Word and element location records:
====

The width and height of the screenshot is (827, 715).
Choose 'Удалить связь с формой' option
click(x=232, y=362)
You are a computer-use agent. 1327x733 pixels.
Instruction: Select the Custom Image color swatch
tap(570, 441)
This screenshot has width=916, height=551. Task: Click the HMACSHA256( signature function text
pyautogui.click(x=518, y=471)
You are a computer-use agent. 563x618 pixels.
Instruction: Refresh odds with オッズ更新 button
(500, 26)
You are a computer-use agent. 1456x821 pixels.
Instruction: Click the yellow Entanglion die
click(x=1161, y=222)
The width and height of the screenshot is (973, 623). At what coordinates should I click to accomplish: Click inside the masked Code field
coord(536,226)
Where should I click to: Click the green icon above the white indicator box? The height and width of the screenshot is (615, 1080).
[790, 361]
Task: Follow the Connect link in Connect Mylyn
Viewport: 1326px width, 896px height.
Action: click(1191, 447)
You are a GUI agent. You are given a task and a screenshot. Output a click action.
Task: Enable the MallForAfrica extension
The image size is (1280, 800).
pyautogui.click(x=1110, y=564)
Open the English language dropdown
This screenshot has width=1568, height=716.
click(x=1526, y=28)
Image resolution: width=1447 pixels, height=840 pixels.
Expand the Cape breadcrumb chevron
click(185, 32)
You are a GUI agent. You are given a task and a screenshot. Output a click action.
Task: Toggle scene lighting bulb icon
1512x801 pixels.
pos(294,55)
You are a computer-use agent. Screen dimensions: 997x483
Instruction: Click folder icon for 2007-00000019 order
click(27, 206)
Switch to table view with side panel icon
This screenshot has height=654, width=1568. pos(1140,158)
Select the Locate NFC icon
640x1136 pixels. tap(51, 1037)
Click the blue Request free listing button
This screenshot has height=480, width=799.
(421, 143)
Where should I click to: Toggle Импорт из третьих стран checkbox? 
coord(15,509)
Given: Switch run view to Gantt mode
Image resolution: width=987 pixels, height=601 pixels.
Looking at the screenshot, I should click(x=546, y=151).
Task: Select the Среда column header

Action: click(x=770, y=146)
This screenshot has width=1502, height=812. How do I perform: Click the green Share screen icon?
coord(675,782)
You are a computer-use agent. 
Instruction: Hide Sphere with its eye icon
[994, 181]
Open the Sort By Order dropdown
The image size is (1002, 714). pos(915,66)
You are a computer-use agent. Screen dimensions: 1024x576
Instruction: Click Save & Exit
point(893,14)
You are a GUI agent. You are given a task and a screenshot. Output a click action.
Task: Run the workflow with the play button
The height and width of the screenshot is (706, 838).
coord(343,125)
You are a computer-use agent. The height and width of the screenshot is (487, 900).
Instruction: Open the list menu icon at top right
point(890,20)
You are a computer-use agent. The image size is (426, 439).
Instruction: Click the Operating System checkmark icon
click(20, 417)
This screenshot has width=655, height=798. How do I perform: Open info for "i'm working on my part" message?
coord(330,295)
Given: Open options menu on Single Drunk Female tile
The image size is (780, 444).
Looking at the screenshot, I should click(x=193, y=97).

====

Problem details
Output verbatim the stretch of lines from the one containing "You are a computer-use agent. Screen dimensions: 1024x576" through the final line above, including both ends.

Answer to this problem
You are a computer-use agent. Screen dimensions: 1024x576
Instruction: Click Save & Exit
point(893,14)
You are a GUI agent. You are given a task and a screenshot. Output a click action.
Task: Run the workflow with the play button
The height and width of the screenshot is (706, 838).
coord(343,125)
You are a computer-use agent. The height and width of the screenshot is (487, 900).
Instruction: Open the list menu icon at top right
point(890,20)
You are a computer-use agent. The image size is (426, 439).
Instruction: Click the Operating System checkmark icon
click(20, 417)
This screenshot has width=655, height=798. How do I perform: Open info for "i'm working on my part" message?
coord(330,295)
Given: Open options menu on Single Drunk Female tile
The image size is (780, 444).
Looking at the screenshot, I should click(x=193, y=97).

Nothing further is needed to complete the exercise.